DIRECTIVE: Please retype the data word for word, from its first line through the line containing "tap(807, 47)", including both.

── SOURCE RECORDS

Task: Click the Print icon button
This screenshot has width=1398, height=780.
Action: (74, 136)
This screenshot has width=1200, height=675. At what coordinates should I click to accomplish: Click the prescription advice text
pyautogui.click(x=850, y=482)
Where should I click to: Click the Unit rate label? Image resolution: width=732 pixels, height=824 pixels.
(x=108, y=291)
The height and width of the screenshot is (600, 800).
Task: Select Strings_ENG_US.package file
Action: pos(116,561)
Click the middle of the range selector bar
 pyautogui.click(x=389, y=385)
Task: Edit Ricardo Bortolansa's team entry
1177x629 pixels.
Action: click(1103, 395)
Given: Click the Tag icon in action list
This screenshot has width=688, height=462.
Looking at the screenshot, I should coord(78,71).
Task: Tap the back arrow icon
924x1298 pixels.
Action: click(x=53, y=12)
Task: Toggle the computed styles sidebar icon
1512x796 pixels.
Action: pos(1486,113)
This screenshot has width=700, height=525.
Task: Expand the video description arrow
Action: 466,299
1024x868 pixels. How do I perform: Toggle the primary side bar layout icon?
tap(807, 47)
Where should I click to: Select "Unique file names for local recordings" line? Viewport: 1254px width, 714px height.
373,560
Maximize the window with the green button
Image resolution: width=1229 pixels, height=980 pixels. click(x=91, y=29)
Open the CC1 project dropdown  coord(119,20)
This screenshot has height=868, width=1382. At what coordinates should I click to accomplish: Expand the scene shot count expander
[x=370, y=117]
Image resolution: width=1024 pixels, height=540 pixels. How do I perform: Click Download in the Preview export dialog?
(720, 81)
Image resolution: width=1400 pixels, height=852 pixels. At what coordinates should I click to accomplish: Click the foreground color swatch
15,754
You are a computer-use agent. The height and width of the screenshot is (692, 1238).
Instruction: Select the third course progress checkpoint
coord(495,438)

────

TASK RESULT:
Task: Click the Print icon button
This screenshot has width=1398, height=780.
Action: (74, 136)
This screenshot has width=1200, height=675. At what coordinates should I click to accomplish: Click the prescription advice text
pyautogui.click(x=850, y=482)
Where should I click to: Click the Unit rate label? Image resolution: width=732 pixels, height=824 pixels.
(x=108, y=291)
The height and width of the screenshot is (600, 800).
Task: Select Strings_ENG_US.package file
Action: pos(116,561)
Click the middle of the range selector bar
 pyautogui.click(x=389, y=385)
Task: Edit Ricardo Bortolansa's team entry
1177x629 pixels.
Action: click(1103, 395)
Given: Click the Tag icon in action list
This screenshot has width=688, height=462.
Looking at the screenshot, I should coord(78,71).
Task: Tap the back arrow icon
924x1298 pixels.
Action: click(x=53, y=12)
Task: Toggle the computed styles sidebar icon
1512x796 pixels.
Action: pos(1486,113)
This screenshot has width=700, height=525.
Task: Expand the video description arrow
Action: 466,299
1024x868 pixels. How do I perform: Toggle the primary side bar layout icon?
tap(807, 47)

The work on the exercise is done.